Cette étape nous engage et nous dépasse en tant que simple individu. Pour l’entreprise, un projet de transformation sociale ou environnementale représente une excellente façon d’attirer et de retenir les talents.

Mais quelle valeur donner à l’immatériel ?

On doit savoir valoriser dans un travail tout ce qui a une valeur autre que financière. La question de l’épanouissement ne se règle que dans une équation globale à variables multiples : l’intérêt manuel ou intellectuel de son emploi par rapport à ses appétences, le sens qu’il a pour soi et pour la société, mais aussi le niveau d’autonomie, de responsabilité, de salaire… Cela nécessite de très bien se connaître, de savoir sur quelles dimensions se focaliser dans une matrice complexe. Il y a parfois distorsion entre ce que l’on cherche et ce qui, au bout du compte, nous épanouit.

La possibilité de se réaliser dans sa vie professionnelle n’est-elle pas réservée à une élite ?

Non. Si l’on exclut, par exemple, l’industrie du tabac ou de l’armement, chaque projet d’entreprise peut porter une dimension forte, chaque métier aussi. La Camif, par exemple, était une entreprise de vente de meubles à distance pour les instituteurs de l’après-guerre. Rachetée en 2009, elle intègre aujourd’hui des logiques de revalorisation des territoires, d’inclusion sociale, d’économie circulaire, de recyclage, etc. Les ambitions environnementales impactent l’ensemble des salariés – du comptable au directeur de ligne.

Pour des métiers plus difficiles, comme ceux du service à la personne, on peut connaître un fort niveau de réalisation de soi si l’organisation offre de l’autonomie, propice à l’empathie et au partage. A l’inverse, si les plannings sont standardisés et optimisés, on finit par perdre le lien social et le sens de son travail.

Vous-même, vous avez opéré un virage à 180 degrés. Quelles ont été les réactions autour de vous ?
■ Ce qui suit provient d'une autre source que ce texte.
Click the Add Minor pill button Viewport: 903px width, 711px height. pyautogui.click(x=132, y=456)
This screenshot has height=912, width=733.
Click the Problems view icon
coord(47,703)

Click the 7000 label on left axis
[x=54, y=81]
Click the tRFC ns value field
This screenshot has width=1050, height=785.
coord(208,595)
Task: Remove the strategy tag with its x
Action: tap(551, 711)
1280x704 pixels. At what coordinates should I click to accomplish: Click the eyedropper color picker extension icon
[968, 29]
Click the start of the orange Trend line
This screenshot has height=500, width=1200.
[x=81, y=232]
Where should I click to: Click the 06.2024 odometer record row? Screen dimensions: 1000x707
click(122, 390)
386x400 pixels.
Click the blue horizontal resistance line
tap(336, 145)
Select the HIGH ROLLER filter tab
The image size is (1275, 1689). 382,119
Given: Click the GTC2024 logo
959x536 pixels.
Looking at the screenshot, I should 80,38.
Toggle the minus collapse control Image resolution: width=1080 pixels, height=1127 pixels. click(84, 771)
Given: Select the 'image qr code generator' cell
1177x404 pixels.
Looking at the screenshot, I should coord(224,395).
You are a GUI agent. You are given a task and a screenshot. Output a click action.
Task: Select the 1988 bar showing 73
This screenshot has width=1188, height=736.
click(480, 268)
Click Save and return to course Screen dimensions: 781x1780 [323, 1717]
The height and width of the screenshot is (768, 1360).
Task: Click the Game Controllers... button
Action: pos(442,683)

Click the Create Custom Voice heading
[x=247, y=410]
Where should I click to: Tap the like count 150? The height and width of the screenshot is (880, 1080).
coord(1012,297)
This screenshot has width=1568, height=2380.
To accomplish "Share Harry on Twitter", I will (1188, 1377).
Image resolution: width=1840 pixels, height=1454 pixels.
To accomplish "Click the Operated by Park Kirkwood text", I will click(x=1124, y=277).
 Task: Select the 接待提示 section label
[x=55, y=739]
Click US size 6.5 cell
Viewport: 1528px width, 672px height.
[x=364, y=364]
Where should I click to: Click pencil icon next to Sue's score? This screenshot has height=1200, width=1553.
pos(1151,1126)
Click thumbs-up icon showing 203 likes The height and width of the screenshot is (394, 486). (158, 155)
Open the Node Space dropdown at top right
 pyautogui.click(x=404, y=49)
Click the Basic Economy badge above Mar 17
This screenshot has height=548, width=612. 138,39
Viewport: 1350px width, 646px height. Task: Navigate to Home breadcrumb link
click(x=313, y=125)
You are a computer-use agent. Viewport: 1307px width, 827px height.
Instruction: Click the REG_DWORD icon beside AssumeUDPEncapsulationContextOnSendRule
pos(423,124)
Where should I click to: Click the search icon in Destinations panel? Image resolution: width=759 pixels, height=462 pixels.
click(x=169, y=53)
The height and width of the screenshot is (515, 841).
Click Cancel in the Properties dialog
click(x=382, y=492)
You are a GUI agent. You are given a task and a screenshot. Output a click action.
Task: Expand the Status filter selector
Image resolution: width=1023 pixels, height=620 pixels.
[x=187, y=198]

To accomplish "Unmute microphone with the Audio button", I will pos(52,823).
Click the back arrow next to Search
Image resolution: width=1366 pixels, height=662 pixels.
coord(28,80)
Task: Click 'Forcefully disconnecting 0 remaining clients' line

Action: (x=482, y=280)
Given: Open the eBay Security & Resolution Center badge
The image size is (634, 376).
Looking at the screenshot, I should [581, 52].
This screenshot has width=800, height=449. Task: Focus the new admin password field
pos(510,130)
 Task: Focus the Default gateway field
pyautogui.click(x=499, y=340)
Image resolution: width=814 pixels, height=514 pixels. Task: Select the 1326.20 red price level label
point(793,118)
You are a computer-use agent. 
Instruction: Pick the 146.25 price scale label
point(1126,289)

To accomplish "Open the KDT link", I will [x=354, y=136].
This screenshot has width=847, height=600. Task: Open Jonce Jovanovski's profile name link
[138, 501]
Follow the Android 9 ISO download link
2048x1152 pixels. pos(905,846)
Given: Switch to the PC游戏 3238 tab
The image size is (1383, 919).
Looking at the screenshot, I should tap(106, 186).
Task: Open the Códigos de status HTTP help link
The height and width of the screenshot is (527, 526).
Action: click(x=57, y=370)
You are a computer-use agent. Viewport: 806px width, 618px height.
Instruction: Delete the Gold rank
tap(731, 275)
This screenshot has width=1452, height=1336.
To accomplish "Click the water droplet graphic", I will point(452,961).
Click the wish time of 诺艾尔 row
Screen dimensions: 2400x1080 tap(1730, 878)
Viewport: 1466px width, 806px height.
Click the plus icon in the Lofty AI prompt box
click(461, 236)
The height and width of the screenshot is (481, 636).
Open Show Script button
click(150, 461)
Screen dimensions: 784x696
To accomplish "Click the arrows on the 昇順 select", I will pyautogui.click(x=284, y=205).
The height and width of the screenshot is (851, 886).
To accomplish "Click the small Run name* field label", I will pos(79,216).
Mes proches m’ont regardée avec des yeux ronds quand je suis arrivée à Ashoka : quelle drôle d’idée de diviser son salaire par trois ! Mais, pour moi, cela représentait enfin le moyen de réconcilier logique business et logique d’impact. S’engager, c’est faire bouger les lignes de l’intérieur, c’est réinventer ses produits ou ses services, c’est repenser son métier pour créer à la fois de la valeur économique et de la valeur sociale. Si l’idée paraît encore antinomique, je reste optimiste. Il y a cinq ans, on prêchait dans le désert. Aujourd’hui, les gens ont envie d’en être.